Larangan Rangkap Jabatan Organ Yayasan Perlu Diatur Lugas
Berita

Larangan Rangkap Jabatan Organ Yayasan Perlu Diatur Lugas

Jakarta, hukumonline. Perkembangan Rancangan Undang-undang (RUU) tentang Yayasan mendapatkan sorotan luas dari berbagai pihak. Kini, usulan agar penerapan larangan rangkap jabatan (asas inkompatibel) di dalam kegiatan pelaksanaan operasional sehari-hari organ yayasan dilakukan secara lugas semakin menambah deretan tanggapan atas RUU ini.

Oleh:
Muk/Bam/APr
Bacaan 2 Menit
Larangan Rangkap Jabatan Organ Yayasan  Perlu Diatur Lugas
Hukumonline

Keinginan agar asas inkompatibel diterapkan secara lugas itu mengemuka pada seri lokakarya RUU Yayasan di lima kota, yakni Medan, Semarang, Yogyakarta, Surabaya, dan Jakarta. Adalah Prof. Dr. Arifin Soeriatmaja, akademisi dari Universitas Indonesia, yang melontarkan keinginan itu.

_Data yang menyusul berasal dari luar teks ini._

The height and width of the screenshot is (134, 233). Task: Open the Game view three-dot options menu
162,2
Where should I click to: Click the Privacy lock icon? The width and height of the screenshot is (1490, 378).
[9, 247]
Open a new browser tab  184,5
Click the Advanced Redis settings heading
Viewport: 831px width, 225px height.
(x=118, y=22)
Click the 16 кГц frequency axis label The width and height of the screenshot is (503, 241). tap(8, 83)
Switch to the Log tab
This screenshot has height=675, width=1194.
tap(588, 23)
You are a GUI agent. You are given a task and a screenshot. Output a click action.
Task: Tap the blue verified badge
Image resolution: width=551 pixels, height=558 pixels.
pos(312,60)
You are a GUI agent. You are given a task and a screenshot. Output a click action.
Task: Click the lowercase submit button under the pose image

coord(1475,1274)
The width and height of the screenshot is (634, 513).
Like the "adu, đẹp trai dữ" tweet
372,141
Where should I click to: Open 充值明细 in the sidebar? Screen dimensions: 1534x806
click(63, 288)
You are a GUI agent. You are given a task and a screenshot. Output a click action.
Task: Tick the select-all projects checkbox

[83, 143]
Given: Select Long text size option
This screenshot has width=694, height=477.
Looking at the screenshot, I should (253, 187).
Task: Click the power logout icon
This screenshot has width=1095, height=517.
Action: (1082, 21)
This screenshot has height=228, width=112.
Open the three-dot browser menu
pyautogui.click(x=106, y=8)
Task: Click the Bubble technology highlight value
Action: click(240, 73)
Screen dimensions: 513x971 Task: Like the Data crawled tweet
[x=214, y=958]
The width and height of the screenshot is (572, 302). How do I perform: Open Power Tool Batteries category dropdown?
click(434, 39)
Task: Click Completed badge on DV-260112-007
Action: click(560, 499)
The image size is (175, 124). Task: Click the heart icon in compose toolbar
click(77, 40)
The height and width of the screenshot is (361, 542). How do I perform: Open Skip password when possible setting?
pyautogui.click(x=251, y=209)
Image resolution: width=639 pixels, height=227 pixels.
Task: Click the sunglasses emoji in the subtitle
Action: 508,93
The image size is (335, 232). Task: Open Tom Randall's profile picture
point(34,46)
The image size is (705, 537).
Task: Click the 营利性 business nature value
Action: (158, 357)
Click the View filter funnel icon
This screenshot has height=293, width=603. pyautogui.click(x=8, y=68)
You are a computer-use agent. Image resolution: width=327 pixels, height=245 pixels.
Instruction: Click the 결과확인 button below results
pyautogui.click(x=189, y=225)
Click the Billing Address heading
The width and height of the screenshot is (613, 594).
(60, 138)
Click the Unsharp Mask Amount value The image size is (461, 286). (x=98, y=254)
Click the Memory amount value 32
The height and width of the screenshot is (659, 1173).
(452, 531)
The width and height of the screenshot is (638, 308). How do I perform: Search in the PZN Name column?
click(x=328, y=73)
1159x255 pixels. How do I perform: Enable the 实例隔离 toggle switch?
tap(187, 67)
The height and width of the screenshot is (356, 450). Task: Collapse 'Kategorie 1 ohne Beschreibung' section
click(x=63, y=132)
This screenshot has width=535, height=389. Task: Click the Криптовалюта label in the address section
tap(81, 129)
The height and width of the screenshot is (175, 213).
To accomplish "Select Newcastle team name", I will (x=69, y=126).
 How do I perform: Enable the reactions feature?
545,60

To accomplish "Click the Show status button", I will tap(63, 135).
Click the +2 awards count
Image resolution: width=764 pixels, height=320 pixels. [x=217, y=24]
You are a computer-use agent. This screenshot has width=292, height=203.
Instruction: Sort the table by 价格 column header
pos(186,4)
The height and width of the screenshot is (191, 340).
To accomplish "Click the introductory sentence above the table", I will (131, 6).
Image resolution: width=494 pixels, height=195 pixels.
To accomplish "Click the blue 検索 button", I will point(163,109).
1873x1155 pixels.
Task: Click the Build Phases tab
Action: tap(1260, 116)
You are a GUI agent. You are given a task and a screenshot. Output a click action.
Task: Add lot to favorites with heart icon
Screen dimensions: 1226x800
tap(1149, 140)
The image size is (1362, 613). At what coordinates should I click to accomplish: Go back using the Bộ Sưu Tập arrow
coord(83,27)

Munculnya usulan itu, menurut Arifin, agar organ yayasan tetap berada dalam koridor maksud dan tujuan yang digariskan yayasan. Arifin melihat, asas inkompatibel ini sebenarnya telah termuat dalam ketentuan Pasal 29 RUU Yayasan. Namun, ungkap Arifin, asas ini hanya berlaku pada organ yayasan secara horisontal, seperti anggota pembina, anggota pengurus, dan anggota pengawas.

"Asas ini tidak berlaku pada anggota pengurus lainnya secara vertikal, seperti ketua, sekretaris, dan bendahara yayasan," ujar Arifin. Menurutnya, penerapan asas inkompatibel penting untuk dilakukan dalam kerangka itu, meskipun hubungan antara ketua, sekretaris, dan bendahara merupakan hubungan horisontal.

Pasalnya, menurut Arifin, organ yayasan yang terlibat dalam penggunaan keuangan yayasan adalah para anggota pengurus tersebut. Oleh karena itu, Arifin mengusulkan, pada Pasal 32 RUU yayasan perlu dipertimbangkan penambahan satu ayat lagi yang memberlakukan  asas inkompatibel terhadap organ pengurus ini.

Kejelasan otoritas

Selain itu, Arifin juga mengusulkan adanya pengaturan secara jelas mengenai kewajiban pengurus untuk menyusun rencana kerja dan rencana anggaran tahunan yang diajukan kepada pembina, dengan tembusan kepada pengawas.

Sambil mencontohkan kasus Buloggate, Arifin menilai perlu pula pengaturan secara tegas siapa  yang dapat bertindak sebagai otorisator yang berwenang dan  bertanggungjawab membebani keuangan yayasan. Termasuk pula siapa yang dapat bertindak sebagai ordonator yang berwenang dan bertanggungjawab untuk menguji kebenaran otorisasi dan memerintahkan pembayaran.

Hal yang perlu juga diatur, tambah Arifin, adalah organ yayasan mana yang dapat bertindak sebagai bendahara yang berwenang dan bertanggungjawab menerima, menyimpan dan mengeluarkan ataupun membayar uang atau harta yayasan, dan melakukan pembukuan.